Description of the task
Quote the rows below, starting with the line that contains "Image resolution: width=896" and going on through the line that contains "tap(1071, 28)", including both of those lines.

Data supplied

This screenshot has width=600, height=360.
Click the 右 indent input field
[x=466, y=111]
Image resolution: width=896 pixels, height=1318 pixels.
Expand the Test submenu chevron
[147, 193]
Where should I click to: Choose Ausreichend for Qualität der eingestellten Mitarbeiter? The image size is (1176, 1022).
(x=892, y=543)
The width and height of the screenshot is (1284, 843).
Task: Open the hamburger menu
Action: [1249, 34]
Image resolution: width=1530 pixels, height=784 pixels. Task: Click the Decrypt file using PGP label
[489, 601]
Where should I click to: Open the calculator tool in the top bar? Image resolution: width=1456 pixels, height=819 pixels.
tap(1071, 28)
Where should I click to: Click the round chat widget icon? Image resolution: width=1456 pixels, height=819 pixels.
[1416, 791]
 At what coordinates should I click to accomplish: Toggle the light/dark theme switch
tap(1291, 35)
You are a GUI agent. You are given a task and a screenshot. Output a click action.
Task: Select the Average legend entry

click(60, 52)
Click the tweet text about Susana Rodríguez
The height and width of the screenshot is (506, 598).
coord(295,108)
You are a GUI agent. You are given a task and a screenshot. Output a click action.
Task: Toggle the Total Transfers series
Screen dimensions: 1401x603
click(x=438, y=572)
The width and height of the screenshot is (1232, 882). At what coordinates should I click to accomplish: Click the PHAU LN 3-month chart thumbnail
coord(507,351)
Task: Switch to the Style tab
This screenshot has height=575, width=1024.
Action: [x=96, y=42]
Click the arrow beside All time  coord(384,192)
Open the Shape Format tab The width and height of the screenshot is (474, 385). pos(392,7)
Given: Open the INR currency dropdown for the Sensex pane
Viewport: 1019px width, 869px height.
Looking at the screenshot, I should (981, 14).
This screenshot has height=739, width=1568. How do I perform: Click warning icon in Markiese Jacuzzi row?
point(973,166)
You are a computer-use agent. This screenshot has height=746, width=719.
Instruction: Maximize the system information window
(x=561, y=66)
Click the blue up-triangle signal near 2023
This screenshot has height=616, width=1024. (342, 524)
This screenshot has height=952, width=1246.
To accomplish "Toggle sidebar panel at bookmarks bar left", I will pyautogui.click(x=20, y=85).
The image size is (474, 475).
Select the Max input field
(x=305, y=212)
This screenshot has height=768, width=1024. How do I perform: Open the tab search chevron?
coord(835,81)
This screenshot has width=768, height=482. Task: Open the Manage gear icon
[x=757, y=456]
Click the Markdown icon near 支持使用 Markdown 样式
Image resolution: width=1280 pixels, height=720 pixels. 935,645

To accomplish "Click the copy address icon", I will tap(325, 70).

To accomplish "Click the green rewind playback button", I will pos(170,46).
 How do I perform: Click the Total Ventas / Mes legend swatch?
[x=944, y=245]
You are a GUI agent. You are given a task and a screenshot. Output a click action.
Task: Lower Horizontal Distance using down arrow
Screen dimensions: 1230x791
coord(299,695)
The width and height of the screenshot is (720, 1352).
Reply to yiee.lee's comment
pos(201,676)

Exercise response
Image resolution: width=896 pixels, height=1318 pixels.
Expand the Test submenu chevron
[147, 193]
Where should I click to: Choose Ausreichend for Qualität der eingestellten Mitarbeiter? The image size is (1176, 1022).
(x=892, y=543)
The width and height of the screenshot is (1284, 843).
Task: Open the hamburger menu
Action: [1249, 34]
Image resolution: width=1530 pixels, height=784 pixels. Task: Click the Decrypt file using PGP label
[489, 601]
Where should I click to: Open the calculator tool in the top bar? Image resolution: width=1456 pixels, height=819 pixels.
tap(1071, 28)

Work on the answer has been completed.